--- Task to carry out ---
The lines to copy are those with "computer" in them. Pull each one from the entries below.

--- Working data ---
========

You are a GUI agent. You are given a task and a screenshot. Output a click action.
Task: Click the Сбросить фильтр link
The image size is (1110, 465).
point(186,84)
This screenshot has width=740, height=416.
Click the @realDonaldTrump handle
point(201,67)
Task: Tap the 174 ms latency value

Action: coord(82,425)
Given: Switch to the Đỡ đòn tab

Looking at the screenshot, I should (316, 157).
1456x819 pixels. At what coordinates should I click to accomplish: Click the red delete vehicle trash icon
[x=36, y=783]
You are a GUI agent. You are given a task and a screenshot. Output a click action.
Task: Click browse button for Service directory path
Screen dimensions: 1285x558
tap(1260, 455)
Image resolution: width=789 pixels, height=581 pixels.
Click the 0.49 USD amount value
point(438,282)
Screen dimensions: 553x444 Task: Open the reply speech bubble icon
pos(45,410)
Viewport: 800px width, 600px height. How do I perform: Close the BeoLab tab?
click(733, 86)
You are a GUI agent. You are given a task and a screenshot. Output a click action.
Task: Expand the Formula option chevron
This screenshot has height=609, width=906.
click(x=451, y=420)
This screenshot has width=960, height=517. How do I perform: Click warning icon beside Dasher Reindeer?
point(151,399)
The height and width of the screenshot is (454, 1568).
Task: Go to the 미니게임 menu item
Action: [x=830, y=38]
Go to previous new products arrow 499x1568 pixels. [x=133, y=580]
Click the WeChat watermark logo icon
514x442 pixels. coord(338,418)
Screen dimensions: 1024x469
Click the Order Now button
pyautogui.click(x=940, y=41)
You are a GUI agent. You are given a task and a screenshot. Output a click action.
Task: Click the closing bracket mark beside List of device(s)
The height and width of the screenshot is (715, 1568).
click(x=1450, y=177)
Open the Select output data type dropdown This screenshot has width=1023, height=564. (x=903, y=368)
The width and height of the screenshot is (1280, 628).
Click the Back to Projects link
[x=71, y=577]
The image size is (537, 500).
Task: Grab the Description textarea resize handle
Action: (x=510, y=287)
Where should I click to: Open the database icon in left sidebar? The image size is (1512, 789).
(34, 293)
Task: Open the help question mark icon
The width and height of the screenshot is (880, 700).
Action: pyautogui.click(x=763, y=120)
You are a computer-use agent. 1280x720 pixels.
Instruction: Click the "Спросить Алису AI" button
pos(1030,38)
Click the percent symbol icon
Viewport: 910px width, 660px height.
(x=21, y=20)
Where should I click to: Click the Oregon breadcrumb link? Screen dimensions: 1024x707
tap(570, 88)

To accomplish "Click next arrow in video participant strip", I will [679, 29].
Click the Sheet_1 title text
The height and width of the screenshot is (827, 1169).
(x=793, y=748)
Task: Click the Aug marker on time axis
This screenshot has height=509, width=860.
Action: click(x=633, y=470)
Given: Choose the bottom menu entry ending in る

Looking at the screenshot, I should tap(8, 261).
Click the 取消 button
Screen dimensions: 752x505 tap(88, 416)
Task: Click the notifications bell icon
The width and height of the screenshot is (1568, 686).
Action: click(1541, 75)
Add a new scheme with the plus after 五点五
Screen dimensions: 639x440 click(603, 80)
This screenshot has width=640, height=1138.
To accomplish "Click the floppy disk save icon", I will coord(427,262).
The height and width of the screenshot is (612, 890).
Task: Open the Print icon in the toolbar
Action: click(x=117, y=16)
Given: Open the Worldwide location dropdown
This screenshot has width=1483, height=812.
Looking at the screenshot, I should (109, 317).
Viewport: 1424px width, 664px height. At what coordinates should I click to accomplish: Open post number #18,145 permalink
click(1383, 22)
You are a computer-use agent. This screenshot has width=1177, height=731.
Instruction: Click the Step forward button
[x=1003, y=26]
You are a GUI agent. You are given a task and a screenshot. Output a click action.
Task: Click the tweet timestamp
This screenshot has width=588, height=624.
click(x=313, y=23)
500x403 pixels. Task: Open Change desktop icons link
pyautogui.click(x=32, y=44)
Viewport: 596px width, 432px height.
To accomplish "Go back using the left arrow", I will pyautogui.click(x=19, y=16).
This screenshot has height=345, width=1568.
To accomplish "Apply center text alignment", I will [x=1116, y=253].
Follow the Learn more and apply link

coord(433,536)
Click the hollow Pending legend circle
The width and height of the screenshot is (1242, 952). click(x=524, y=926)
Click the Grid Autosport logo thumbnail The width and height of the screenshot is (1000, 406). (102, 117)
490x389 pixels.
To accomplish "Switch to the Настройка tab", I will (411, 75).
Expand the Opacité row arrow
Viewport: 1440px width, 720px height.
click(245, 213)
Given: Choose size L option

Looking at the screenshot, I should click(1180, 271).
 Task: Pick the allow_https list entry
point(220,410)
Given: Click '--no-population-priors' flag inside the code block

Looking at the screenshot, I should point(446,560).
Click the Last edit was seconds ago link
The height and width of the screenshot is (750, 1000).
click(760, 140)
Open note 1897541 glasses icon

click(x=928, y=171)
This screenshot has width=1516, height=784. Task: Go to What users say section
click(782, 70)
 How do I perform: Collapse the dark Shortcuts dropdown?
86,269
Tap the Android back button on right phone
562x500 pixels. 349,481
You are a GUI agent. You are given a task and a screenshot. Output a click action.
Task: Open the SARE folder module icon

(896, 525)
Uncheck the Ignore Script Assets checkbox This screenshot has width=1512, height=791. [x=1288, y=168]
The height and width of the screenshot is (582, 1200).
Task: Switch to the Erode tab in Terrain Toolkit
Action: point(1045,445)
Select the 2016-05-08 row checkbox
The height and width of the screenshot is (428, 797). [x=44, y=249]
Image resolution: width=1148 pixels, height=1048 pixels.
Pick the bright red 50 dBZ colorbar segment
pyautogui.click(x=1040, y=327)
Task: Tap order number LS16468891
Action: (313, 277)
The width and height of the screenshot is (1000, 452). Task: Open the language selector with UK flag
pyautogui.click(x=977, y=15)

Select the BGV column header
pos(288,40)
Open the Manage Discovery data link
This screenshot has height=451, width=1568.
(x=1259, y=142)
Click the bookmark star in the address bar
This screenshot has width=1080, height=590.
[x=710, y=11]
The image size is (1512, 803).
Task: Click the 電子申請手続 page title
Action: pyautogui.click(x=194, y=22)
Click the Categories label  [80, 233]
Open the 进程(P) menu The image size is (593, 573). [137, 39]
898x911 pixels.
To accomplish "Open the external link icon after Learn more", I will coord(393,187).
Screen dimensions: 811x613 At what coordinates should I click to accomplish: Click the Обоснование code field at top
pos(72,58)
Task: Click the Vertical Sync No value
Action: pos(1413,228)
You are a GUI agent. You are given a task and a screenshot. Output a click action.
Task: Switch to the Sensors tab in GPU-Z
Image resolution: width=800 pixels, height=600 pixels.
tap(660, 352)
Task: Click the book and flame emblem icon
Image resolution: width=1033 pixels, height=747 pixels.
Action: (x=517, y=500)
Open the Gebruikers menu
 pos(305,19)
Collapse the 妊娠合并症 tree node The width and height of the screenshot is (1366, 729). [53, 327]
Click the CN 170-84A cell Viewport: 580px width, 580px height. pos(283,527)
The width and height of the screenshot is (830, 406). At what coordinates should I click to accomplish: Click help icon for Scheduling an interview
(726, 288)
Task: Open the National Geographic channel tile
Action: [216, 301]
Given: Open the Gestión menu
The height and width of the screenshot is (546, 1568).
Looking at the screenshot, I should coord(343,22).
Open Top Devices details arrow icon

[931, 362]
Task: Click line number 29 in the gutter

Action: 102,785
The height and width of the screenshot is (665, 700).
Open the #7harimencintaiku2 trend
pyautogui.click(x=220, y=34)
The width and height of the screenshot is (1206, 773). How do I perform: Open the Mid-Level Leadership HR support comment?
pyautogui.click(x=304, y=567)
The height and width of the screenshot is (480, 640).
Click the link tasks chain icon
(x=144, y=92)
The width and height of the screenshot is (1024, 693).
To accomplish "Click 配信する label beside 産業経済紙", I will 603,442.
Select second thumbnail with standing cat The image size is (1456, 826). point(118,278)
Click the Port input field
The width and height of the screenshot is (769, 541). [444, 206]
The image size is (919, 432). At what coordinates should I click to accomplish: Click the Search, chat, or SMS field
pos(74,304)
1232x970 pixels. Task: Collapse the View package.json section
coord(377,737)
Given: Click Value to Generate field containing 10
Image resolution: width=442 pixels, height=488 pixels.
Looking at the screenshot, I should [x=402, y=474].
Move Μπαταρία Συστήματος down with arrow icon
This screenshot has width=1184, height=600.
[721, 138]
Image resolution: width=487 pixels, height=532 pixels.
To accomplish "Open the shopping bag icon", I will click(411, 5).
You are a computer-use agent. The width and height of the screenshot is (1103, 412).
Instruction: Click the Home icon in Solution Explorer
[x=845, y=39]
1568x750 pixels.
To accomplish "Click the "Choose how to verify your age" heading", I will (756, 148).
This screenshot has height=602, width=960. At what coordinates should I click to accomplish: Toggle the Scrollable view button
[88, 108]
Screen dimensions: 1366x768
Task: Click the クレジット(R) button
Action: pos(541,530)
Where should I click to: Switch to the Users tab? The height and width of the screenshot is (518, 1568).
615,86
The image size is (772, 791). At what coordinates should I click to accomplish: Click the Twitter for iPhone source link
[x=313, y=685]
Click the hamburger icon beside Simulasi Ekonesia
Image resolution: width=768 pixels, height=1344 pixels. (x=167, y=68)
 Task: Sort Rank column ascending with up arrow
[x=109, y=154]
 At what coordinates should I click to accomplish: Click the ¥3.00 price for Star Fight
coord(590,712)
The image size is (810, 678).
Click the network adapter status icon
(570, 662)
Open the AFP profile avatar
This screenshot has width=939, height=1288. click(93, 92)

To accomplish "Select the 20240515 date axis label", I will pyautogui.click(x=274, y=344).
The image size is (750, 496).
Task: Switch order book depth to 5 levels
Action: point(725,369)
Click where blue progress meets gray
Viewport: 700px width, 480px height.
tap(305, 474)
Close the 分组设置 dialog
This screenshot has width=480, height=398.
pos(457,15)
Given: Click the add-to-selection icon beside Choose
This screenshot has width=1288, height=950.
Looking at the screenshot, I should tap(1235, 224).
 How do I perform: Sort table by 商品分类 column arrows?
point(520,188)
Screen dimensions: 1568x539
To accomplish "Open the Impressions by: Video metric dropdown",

========

--- Exercise answer ---
You are a computer-use agent. 1280x720 pixels.
You are a computer-use agent. This screenshot has width=1177, height=731.
You are a computer-use agent. The width and height of the screenshot is (1103, 412).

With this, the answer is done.